Exercise materials

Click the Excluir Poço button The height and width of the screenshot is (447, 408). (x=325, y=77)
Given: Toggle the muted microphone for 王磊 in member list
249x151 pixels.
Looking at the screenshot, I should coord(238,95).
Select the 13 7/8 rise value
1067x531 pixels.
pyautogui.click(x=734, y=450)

Task statement
Return the listing above in full, character for character.

Answer section
Click the Excluir Poço button The height and width of the screenshot is (447, 408). (x=325, y=77)
Given: Toggle the muted microphone for 王磊 in member list
249x151 pixels.
Looking at the screenshot, I should coord(238,95).
Select the 13 7/8 rise value
1067x531 pixels.
pyautogui.click(x=734, y=450)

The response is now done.